**PROBLEM TO WORK ON:**
The answer should consist of every line in the material below that has the word "will".

**RECORDS FOR THE TASK:**
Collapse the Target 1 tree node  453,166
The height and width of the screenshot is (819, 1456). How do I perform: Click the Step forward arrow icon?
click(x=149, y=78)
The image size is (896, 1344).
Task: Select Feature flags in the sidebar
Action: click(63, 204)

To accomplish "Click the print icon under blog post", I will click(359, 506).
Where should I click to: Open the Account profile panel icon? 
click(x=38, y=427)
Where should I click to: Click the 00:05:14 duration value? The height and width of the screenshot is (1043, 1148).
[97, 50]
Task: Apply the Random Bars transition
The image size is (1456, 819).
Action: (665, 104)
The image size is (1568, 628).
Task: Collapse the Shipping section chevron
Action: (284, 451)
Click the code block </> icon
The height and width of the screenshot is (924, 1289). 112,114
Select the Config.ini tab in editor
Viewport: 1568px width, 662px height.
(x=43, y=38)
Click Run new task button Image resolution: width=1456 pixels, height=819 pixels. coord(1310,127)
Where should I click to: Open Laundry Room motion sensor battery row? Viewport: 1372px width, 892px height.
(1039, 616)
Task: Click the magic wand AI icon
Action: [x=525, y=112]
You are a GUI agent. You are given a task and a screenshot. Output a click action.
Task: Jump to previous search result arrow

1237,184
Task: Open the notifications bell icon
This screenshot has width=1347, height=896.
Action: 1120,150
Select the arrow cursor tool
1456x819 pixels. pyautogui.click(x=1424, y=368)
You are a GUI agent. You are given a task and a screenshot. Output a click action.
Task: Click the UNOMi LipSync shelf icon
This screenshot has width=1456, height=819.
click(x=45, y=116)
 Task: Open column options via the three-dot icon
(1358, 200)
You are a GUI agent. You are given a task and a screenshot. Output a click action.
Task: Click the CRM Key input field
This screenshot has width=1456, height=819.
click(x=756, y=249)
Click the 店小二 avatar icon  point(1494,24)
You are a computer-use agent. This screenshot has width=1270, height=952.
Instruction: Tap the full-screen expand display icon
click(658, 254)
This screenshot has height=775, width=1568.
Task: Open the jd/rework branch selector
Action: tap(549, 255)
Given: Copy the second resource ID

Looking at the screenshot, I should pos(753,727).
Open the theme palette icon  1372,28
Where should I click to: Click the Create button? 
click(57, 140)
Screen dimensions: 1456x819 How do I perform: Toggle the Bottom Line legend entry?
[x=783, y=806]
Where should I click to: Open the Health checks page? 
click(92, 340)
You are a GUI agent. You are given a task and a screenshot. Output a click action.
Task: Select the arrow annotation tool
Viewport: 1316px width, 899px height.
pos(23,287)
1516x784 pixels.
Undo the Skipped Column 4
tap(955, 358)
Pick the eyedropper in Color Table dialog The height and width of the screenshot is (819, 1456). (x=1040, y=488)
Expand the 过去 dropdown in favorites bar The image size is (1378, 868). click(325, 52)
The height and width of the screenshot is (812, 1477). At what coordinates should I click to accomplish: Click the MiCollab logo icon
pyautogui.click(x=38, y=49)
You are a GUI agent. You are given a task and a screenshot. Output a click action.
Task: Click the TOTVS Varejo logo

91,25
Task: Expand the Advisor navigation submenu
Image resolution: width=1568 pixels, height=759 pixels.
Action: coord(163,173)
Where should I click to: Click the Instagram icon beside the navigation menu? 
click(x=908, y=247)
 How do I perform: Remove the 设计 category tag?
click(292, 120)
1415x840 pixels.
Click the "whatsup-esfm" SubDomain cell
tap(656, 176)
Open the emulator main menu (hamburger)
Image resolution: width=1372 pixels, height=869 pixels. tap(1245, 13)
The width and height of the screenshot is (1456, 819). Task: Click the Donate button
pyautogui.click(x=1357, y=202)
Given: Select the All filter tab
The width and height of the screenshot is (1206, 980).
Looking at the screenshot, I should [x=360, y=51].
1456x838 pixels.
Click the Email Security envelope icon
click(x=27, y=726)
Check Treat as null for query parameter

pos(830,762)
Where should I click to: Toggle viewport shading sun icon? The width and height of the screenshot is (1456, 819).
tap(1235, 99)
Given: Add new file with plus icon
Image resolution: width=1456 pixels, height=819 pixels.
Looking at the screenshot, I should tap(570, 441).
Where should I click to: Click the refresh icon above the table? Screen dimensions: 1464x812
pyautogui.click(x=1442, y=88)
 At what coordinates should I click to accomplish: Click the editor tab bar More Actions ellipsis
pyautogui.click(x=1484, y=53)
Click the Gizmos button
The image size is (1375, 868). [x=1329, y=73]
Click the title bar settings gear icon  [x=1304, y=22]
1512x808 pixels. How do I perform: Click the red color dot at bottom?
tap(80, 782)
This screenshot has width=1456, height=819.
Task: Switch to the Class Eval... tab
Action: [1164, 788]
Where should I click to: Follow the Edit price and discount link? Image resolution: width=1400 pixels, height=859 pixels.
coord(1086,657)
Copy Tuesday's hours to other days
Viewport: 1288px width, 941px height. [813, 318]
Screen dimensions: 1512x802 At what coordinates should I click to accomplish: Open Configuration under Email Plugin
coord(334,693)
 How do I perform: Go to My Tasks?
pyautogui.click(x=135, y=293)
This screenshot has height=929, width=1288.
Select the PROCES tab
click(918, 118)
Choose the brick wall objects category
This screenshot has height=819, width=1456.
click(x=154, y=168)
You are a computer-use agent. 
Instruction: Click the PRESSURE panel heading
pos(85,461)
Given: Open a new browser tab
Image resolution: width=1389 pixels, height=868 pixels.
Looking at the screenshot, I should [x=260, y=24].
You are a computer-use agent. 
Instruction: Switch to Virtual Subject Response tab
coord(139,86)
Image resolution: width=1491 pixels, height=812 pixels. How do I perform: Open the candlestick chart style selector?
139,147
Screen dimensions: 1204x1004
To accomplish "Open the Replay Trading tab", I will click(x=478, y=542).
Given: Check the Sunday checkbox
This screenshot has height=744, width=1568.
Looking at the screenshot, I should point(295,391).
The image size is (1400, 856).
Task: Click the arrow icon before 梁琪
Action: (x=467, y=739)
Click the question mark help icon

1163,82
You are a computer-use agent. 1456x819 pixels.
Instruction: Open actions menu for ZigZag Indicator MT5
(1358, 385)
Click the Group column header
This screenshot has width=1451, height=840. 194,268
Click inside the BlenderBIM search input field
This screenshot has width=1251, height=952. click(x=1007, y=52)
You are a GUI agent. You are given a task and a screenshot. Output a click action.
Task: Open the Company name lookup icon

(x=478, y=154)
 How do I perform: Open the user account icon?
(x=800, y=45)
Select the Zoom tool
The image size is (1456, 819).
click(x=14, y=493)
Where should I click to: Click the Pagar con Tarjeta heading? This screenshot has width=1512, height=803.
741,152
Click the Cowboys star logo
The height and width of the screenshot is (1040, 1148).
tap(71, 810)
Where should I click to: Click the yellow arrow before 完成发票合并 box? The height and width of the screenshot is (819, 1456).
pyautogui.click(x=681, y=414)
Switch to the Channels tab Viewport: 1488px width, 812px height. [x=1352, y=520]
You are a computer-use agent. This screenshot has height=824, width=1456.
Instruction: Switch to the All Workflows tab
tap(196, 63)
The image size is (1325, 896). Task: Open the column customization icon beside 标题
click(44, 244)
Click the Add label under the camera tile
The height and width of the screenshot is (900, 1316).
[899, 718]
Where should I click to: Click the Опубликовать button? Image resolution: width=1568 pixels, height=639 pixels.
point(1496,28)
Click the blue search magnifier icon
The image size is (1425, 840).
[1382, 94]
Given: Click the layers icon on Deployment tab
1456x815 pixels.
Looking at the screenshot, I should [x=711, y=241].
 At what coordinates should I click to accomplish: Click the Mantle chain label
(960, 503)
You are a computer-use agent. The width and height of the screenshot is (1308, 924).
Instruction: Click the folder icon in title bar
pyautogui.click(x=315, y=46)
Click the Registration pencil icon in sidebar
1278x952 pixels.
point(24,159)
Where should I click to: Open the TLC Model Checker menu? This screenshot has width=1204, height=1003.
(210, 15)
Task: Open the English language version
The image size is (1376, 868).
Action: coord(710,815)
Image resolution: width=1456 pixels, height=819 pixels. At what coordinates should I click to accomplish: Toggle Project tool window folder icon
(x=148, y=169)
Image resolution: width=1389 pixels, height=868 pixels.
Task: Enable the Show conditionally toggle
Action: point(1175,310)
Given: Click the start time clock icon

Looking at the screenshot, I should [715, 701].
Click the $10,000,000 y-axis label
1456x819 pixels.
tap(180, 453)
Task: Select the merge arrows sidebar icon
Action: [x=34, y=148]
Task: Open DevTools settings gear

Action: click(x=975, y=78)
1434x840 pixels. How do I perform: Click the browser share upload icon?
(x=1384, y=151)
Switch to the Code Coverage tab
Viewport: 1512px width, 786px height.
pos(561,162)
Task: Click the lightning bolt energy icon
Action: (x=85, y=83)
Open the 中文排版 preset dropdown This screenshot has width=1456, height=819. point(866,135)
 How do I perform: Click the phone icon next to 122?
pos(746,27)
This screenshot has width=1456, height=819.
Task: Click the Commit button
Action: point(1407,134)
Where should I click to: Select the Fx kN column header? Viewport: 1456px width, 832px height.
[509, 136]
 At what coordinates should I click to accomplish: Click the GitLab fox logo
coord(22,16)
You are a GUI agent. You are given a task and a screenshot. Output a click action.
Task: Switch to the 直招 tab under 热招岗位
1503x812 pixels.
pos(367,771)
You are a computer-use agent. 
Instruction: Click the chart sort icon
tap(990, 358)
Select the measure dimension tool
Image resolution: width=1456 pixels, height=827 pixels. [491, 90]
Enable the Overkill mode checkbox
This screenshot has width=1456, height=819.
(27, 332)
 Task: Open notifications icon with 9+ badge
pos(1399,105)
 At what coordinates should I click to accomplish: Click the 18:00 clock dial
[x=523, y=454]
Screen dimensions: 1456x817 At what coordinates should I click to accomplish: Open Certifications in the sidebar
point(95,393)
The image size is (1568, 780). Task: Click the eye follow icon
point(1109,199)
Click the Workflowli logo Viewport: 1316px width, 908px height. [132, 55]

**RESPONSE TO THIS TASK:**
To accomplish "Click the print icon under blog post", I will click(359, 506).
To accomplish "Open the Replay Trading tab", I will click(x=478, y=542).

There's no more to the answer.